Callum Powell was spared jail at Brighton Magistrates' Court on July 17 after admitting downloading nearly 3,000 sex abuse images showing very young children. The 34-year-old parkour athlete received a suspended sentence instead of immediate custody.
District Judge Amanda Kelly told Powell that he had gained international prominence through his online activity. The court heard he had 11 million followers in a group posting parkour videos online, and that his profile had made him a familiar face well beyond his own circle.
Amanda Kelly sentencing
Judge Amanda Kelly said Powell had lost everything, and that he had been shunned by former friends and colleagues whom he had worked with for 20 years. She also said he was now a popular, well-known face around Brighton who has to disguise himself in public.
The sentence means Powell leaves court without going straight to prison, but the court still imposed punishment after he admitted all offences. For him, that keeps the case active in practical terms: the sentence is suspended, so the legal outcome depends on following the court’s terms.
Storror and May 7
Powell was part of Storror, a group of seven athletes who make films of their exploits running, jumping and vaulting over obstacles. In a statement in May, the group said it became aware of the matters relating to Powell on May 7 and removed him with immediate effect.

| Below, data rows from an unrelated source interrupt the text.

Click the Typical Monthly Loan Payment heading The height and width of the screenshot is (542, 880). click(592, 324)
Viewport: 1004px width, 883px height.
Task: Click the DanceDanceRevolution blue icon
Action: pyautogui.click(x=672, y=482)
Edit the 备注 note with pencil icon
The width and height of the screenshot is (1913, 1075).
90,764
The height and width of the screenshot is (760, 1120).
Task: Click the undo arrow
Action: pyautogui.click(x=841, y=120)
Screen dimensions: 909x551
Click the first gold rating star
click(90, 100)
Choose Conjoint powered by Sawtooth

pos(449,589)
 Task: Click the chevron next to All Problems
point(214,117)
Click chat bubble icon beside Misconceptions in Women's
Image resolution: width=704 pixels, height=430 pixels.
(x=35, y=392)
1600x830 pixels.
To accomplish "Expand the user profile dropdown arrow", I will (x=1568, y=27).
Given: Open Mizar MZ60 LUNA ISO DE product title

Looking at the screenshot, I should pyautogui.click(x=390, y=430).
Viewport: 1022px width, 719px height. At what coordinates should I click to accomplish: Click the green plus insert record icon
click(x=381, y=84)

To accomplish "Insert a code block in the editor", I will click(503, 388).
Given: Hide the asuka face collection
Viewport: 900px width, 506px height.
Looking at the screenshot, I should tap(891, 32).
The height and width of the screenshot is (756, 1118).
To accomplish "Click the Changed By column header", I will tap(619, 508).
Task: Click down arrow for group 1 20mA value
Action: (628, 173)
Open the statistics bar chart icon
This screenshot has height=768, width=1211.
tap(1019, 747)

The sentencing also laid out how Powell’s account changed. Judge Amanda Kelly said he initially denied knowingly seeking out the images for his own sexual gratification and suggested he may have received them by mistake through an AI programme that removes clothes from images downloaded from Instagram.
She said he then admitted that he had obtained sexual gratification from images of children and pleaded guilty to all offences. That left the court dealing not just with the number of files, but with the shift from denial to admission that shaped the final sentence.
Brighton Magistrates' Court
The main question now is the punishment attached to the suspended sentence itself. Brighton Magistrates' Court did not add any further court date in the facts available here, so the sentence stands as the immediate legal outcome readers need to know.
Powell’s case is already settled at the level that matters most today: he avoided prison on July 17, but only after admitting conduct involving nearly 3,000 images and after the judge set out the path from denial to guilty pleas in open court.